One last word before the catalog begins—on the idea that was first mooted by John Ray in the seventeenth century, and was developed by Antoine-Laurent de Jussieu at the end of the eighteenth. Ray (you will remember from Chapter 2) divided flowering plants into those with narrow leaves and those with broad leaves; and Jussieu found that the narrow-leaved types were monocots (with a single cotyledon) while the broad-leaved types were dicots (with two cotyledons). So the distinction has stood for the better part of two hundred years. In rough-and-ready terms, the distinction still stands. But those interested in phylogeny—the true history of plants—as opposed merely to convenience must now make a serious modification. For it is clear that the first ever flowering plants were dicots. Some of those early, primitive types are still with us—including the magnolias, the waterlilies, and the peppers.
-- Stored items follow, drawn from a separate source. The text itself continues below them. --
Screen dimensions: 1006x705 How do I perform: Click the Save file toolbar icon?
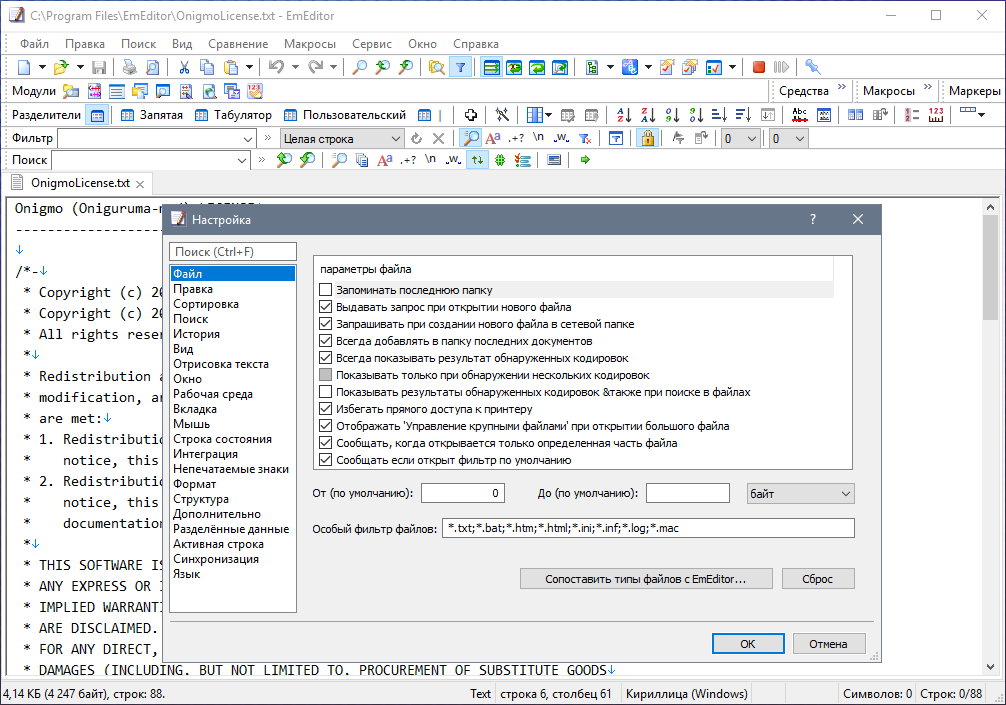[99, 67]
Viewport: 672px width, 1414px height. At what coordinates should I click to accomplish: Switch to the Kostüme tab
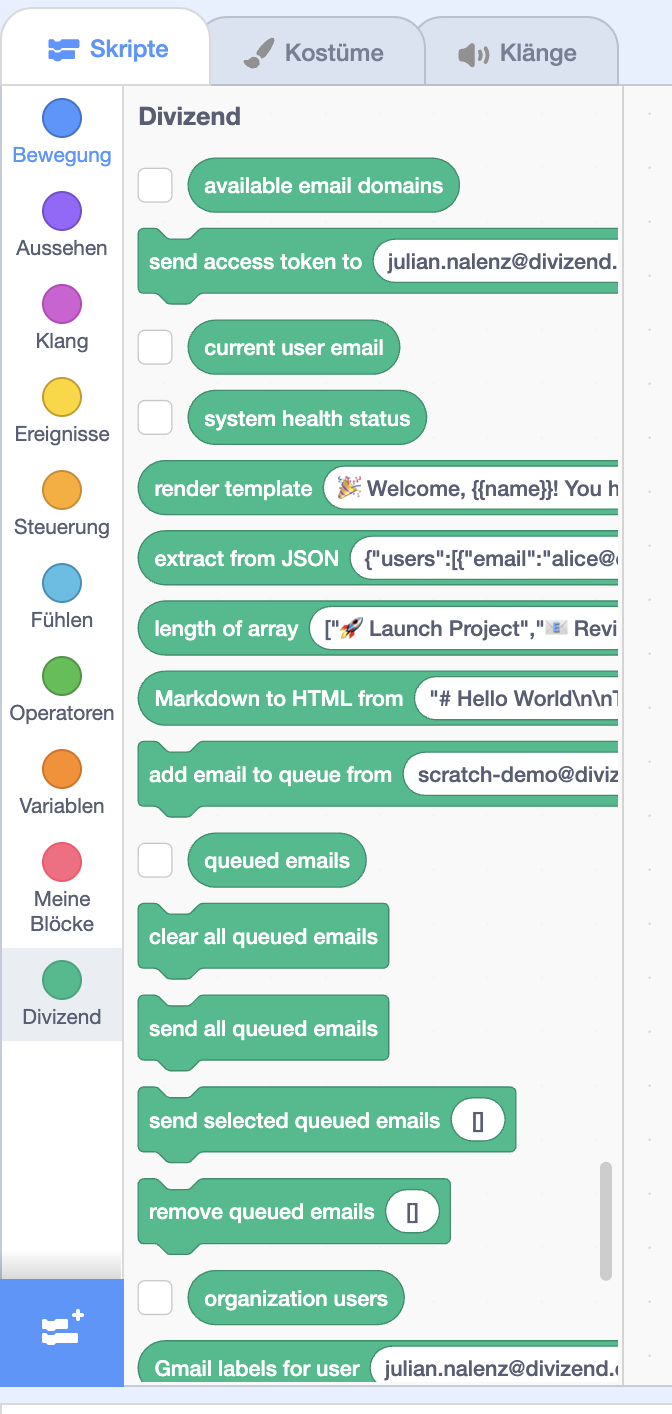click(314, 53)
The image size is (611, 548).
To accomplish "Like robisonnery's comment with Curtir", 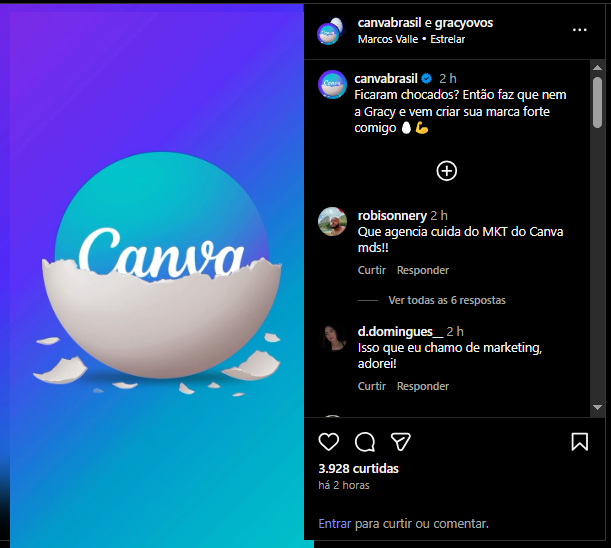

After some time, there arose from among the ranks of the primitives a new group that went off in novel directions. Some of these avant-garde types evolved into the monocots—which thus emerge as comparative latecomers. Some evolved into a quite new kind of dicot, now known collectively as the “eudicots” (“eu” meaning “good”). The monocots are a true clade—all of them derive from a common ancestor. The eudicots are also a true clade. It is also possible—indeed, quite likely—that the ancestor of the monocots was also the ancestor of the eudicots. In that case, the monocots and the eudicots together form a true clade.

But the primitives (magnolias, peppers, and so on) remain out on their own: not members of either of the two modern clades (although flowering plants as a whole form a true clade).

In effect, we now have three great groups of flowering plants. First there is a mixed bag of “primitive dicots”: not a clade, just the kinds that seem to have retained many of the main features of the first ancestor. Then there are the monocots, which are a true clade. Then there are the eudicots—another true clade, this time of derived dicots. The primitives are discussed in the rest of this chapter; the monocots have the next chapter to themselves; and the eudicots are spread over the three chapters after that (because they are too diverse to be accommodated comfortably in one).